WRITTEN PROBLEM
Can you copy out, word for word, the material from the line with "Given: Open the Number" up to and including the line with "pyautogui.click(x=787, y=75)"?

DATASET ROWS
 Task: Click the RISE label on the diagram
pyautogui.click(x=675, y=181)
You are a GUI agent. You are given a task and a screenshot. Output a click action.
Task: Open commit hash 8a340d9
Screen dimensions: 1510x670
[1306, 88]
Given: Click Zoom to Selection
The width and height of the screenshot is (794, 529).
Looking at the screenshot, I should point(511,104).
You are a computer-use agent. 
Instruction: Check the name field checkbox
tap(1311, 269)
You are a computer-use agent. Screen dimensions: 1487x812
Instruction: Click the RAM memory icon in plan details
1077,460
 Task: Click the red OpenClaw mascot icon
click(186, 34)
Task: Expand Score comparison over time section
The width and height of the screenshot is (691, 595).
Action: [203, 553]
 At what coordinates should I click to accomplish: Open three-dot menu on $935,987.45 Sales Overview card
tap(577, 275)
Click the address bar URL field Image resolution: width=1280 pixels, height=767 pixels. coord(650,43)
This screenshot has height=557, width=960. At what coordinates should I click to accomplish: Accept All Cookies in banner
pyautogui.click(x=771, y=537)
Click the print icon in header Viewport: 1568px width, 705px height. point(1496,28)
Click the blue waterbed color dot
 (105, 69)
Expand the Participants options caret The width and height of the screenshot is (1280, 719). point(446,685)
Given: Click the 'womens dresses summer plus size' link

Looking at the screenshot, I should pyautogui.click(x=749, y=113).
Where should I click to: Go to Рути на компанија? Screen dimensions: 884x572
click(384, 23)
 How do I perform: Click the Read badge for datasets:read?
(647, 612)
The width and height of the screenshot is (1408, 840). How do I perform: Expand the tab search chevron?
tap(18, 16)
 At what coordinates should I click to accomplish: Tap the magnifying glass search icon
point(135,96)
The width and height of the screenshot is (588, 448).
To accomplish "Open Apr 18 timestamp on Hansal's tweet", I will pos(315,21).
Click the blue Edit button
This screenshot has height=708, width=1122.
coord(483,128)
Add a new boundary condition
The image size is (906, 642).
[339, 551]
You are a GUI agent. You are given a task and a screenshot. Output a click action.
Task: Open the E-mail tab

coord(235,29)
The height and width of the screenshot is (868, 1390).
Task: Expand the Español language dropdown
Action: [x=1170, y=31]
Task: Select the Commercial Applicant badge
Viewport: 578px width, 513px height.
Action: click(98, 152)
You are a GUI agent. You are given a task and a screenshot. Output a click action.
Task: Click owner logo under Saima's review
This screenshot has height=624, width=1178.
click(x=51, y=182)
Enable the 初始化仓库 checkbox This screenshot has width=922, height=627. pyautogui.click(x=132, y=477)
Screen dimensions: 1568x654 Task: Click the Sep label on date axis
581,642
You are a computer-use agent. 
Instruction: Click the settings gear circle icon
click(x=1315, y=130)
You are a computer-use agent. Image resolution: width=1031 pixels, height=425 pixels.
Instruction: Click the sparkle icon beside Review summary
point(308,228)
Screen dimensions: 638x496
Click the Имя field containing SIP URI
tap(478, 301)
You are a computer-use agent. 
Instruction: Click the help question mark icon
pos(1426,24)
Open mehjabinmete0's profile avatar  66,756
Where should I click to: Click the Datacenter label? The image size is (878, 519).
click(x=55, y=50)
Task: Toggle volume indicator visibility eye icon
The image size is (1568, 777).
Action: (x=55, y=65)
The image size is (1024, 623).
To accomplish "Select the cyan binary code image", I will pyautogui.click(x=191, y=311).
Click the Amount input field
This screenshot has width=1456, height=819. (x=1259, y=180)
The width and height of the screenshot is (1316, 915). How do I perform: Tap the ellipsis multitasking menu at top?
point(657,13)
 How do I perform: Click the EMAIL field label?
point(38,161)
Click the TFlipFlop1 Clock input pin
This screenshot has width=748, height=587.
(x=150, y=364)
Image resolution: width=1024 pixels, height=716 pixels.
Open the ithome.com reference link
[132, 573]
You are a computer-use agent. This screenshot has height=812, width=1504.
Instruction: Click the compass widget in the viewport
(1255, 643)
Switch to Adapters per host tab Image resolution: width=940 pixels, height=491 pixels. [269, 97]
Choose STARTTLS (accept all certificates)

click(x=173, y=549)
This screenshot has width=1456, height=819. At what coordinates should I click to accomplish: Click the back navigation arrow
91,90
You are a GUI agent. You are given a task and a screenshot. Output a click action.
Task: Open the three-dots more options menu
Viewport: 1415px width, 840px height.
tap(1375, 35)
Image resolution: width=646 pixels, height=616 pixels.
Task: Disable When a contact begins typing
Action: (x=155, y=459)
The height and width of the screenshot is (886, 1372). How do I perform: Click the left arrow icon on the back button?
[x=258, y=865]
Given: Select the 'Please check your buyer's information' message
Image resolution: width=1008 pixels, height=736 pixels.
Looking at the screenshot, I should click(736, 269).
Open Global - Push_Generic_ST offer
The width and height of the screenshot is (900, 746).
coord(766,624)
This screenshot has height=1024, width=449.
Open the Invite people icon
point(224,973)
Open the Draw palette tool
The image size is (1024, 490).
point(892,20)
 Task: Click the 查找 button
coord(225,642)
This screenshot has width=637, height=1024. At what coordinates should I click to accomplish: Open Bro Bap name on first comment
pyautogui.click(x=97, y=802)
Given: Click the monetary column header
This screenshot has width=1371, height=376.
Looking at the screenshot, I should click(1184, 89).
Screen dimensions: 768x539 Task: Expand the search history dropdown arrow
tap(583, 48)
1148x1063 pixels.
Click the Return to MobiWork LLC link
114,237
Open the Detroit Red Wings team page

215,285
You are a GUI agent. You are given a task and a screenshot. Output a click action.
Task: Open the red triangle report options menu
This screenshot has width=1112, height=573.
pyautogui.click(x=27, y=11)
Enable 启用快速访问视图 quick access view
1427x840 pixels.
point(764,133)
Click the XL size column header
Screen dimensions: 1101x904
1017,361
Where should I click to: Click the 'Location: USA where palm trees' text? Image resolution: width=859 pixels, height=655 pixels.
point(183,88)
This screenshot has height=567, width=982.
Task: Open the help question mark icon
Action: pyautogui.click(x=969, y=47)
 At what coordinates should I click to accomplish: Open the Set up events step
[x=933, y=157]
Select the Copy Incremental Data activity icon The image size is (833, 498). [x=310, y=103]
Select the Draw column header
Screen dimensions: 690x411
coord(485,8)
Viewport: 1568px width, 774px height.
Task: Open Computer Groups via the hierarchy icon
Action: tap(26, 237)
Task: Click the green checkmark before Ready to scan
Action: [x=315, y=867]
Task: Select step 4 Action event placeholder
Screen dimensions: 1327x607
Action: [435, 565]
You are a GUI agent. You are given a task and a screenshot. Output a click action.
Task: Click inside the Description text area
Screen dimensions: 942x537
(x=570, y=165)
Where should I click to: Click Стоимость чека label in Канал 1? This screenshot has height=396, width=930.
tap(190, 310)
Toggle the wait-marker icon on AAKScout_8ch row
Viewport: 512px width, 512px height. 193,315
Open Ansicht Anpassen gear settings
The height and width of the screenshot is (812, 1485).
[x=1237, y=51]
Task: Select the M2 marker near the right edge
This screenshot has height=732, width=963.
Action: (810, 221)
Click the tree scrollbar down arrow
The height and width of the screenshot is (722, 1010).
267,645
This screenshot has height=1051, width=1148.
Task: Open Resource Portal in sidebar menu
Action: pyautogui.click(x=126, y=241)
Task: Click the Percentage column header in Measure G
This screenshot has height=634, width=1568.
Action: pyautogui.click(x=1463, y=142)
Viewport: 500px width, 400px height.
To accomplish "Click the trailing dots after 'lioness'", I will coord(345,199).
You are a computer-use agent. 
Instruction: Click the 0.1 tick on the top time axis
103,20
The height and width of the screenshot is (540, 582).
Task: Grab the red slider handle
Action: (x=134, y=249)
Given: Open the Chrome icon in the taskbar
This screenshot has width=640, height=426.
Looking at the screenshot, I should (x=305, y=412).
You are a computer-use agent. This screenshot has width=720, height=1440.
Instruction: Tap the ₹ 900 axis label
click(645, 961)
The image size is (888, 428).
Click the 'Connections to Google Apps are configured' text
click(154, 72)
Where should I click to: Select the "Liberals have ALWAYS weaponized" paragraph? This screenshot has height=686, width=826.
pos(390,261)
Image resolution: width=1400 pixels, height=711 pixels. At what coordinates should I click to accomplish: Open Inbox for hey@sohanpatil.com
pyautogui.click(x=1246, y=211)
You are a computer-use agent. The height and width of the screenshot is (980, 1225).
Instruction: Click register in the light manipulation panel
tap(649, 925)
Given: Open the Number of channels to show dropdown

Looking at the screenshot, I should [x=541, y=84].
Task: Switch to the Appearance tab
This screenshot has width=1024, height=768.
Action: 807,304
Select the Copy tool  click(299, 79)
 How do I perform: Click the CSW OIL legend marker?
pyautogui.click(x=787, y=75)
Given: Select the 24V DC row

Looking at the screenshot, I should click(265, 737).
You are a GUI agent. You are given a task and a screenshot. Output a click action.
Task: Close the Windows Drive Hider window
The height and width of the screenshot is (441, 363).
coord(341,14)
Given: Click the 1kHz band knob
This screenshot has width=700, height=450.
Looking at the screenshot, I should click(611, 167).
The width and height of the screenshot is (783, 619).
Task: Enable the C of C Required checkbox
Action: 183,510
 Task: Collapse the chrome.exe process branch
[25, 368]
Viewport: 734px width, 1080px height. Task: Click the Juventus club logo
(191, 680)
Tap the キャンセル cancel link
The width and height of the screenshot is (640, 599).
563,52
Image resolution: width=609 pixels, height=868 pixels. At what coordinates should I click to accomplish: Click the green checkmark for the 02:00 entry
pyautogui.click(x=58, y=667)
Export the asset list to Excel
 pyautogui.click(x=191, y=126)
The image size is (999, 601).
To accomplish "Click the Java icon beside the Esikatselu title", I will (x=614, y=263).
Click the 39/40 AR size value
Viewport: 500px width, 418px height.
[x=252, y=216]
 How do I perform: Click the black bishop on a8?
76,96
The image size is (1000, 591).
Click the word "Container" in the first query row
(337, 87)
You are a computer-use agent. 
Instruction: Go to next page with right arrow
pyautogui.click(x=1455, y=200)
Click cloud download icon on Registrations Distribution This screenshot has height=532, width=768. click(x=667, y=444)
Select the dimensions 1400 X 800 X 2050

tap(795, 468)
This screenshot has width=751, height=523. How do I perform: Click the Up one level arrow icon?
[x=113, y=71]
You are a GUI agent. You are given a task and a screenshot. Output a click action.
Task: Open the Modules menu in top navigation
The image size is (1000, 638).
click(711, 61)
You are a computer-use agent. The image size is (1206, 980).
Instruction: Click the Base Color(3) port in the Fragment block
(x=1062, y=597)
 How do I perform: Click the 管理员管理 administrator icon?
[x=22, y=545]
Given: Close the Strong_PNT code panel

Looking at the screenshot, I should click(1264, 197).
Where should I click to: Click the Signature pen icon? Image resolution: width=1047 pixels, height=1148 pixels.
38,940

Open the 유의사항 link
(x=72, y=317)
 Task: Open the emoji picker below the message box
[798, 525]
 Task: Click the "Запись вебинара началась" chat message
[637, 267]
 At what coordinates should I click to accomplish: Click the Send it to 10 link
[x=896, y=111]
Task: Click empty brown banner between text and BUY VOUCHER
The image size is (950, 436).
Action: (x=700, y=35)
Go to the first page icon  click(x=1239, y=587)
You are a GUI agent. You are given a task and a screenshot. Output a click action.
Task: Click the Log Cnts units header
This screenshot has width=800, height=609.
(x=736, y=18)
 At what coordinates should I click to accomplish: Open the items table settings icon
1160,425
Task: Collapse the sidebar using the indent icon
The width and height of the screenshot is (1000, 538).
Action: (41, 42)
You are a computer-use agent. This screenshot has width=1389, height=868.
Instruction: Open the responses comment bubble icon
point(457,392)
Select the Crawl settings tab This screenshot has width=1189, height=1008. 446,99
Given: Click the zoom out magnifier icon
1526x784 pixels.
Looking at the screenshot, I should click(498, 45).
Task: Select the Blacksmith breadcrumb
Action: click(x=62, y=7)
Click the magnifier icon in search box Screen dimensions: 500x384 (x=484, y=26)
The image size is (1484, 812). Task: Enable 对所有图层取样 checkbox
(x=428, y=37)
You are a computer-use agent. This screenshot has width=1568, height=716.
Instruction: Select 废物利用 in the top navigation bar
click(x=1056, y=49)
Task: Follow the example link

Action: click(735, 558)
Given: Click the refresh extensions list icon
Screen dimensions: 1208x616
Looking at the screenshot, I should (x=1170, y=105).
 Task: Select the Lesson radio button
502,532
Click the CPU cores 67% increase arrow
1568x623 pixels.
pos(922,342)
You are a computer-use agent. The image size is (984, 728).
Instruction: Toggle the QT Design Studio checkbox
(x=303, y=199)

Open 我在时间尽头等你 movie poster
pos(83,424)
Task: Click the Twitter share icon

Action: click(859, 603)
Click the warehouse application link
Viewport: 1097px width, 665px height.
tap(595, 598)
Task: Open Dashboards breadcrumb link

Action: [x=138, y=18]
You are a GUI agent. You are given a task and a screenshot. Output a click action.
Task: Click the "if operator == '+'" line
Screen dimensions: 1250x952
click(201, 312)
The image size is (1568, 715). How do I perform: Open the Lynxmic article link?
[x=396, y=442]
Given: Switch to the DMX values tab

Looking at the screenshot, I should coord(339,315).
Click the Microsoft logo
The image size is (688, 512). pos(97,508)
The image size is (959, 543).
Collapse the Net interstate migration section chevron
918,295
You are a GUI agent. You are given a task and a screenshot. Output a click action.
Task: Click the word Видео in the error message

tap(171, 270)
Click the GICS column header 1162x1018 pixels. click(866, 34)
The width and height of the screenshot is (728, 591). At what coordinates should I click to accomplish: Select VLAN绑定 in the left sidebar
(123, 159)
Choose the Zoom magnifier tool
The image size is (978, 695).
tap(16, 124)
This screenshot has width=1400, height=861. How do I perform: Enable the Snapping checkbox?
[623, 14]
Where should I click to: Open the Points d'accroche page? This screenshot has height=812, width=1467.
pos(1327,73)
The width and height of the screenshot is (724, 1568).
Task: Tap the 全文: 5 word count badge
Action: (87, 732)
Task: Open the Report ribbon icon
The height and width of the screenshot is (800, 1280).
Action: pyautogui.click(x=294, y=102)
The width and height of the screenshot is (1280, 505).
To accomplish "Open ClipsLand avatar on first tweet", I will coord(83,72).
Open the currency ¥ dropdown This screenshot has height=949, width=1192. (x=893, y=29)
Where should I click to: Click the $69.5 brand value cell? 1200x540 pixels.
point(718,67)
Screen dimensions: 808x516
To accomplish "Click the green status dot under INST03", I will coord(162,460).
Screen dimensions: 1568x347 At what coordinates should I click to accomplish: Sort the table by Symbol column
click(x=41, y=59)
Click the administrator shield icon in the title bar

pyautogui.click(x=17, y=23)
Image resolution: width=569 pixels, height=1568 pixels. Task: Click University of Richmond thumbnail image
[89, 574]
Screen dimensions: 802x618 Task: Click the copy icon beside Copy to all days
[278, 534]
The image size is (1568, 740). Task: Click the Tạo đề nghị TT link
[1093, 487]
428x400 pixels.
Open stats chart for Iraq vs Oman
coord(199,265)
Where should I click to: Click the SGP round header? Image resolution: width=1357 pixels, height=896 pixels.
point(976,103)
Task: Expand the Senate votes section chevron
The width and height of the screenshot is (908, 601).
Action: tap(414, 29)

RIGHT ANSWER
Given: Open the Number of channels to show dropdown

Looking at the screenshot, I should [x=541, y=84].
Task: Switch to the Appearance tab
This screenshot has width=1024, height=768.
Action: 807,304
Select the Copy tool  click(299, 79)
 How do I perform: Click the CSW OIL legend marker?
pyautogui.click(x=787, y=75)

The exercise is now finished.